Rent control laws limit how much landlords can increase rent from year to year. California recently enacted a law limiting the percentage increase, but this did not apply to certain residential rentals.
In less than three weeks, California voters are set to decide on Proposition 21. The proposition changes statewide rent control policy to the advantage of residential renters. Currently, the 1995 Costa-Hawkins Rental Housing Act prohibits cities and counties from making rent control laws for condominiums and single-family homes built whenever, and residential units built after February 1, 1995.
Costa-Hawkins Severely Disadvantages Renters
In addition to the bar on rent control laws for condos, single-family homes, and “new” units, Costa-Hawkins also blocked so-called “vacancy control” laws. Before Costa-Hawkins, cities and counties enacted vacancy control to limit rent increases on a new tenant as another form of rent control.
Costa-Hawkins’ block on vacancy control also encouraged landlords to consider a new roommate an unauthorized sub-tenant if the landlord refused to accept rent from the new roommate. In this situation, if the lord accepts rent from this new roommate, that person gets the protections of rent control as a co-tenant.
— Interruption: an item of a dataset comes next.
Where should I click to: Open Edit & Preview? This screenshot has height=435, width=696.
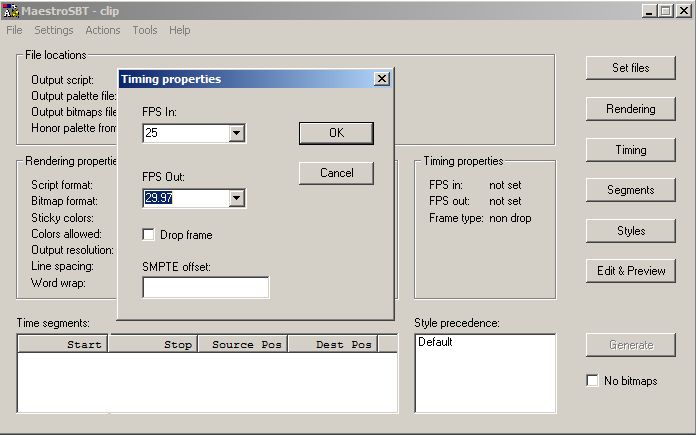(630, 271)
Where a new roommate is considered an unauthorized subtenant, the landlord can raise the rent on roommate once the tenant on the lease (the master tenant) moves out or dies. This creates an incentive for landlords to cycle new tenants by making living conditions poor in the hope that the master tenant moves.
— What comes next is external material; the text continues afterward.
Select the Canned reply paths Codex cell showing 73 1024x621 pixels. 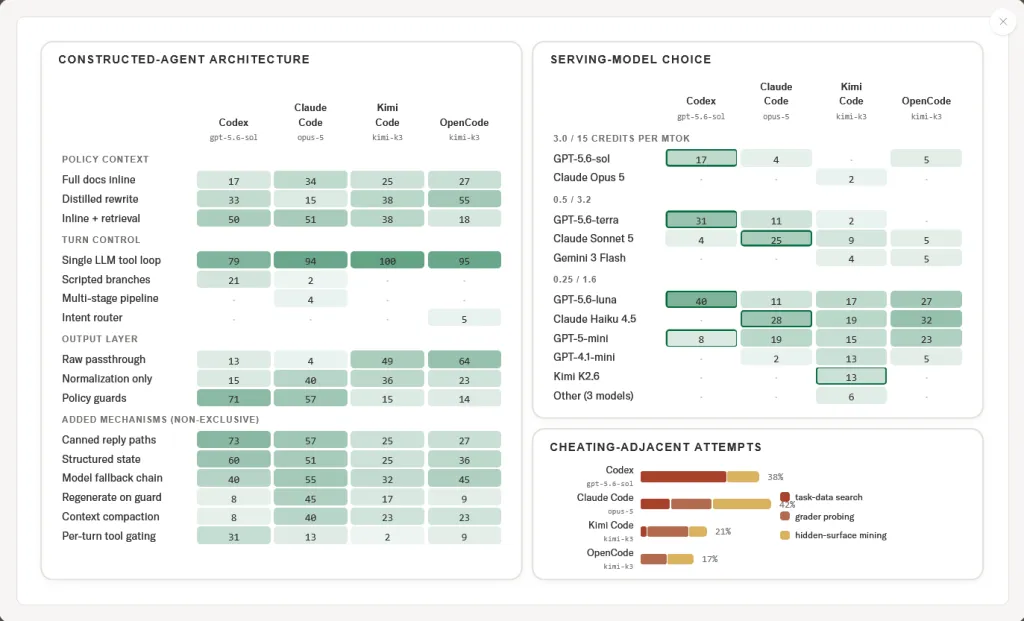234,440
Moreover, Costa-Hawkins substitutes the 1995 “new” unit cut-off date for certain cities that had existing rent control cut-off dates. Rent control in those cities can only apply to units built before those dates. In San Francisco, for example, the date set was 1979, thus rent control could only apply if the dwelling was built before 1979.
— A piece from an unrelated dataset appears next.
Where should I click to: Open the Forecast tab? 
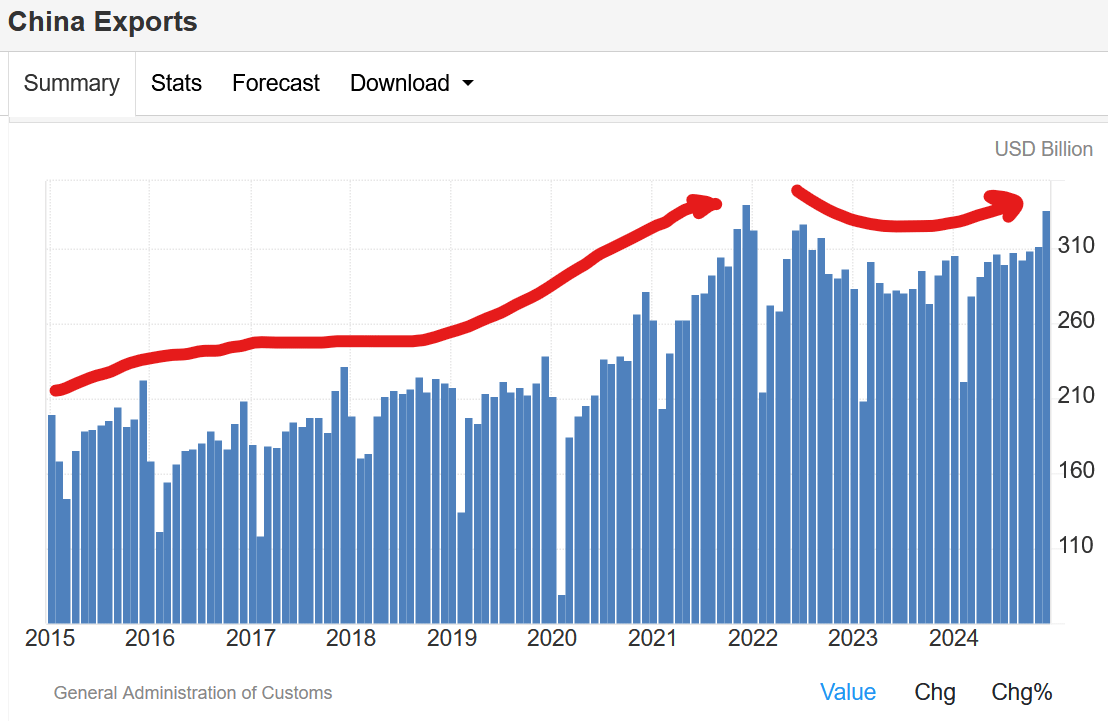276,83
These issues have lead to increased rents across California. This is especially the case in the San Francisco Bay and Silicon Valley with the technology boom raising wages of would be renters.
Since 1995, Costa-Hawkins has let landlords use this sharp rise in wages against the renter as landlords know that these new high earners can pay rent increases that vacancy control laws would have limited. Current renters, other prospective renters, and roommates who want to stay are then easily out-priced.
Proposition 21 Repairs Costa-Hawkins
Proposition 21 curbs Costa-Hawkins rent and vacancy control limitations with two fundamental changes to California law:
- Expanded Rent Control: Cities and counties would be able to enact rent control for residential dwellings over 15 years old, undoing the 1995 date cut-off and the 1979 San Francisco cut-off. This new provision would exempt landlords who own no more than two single-family homes. The proposal permits limits set by cities and counties to be different from the state law limits.
- Vacancy Rent Control: Cities and counties would again be able to apply vacancy rent control for newly available rentals and for existing roommates considered unauthorized. But cities and counties applying vacancy control must allow a landlord to increase the rent up to 15% in the first three (3) years after the new tenant moves in. This 15% increase would be “in addition to” any increase permitted by city or county laws.
Proposition 21 presents a way for renters to have a direct impact on rent control laws in California. The ballot system allows voters to bypass the California legislature and take it upon themselves to enact the state’s laws. The system gives renters the opportunity to ensure that rent control laws cannot be used to a renter’s disadvantage.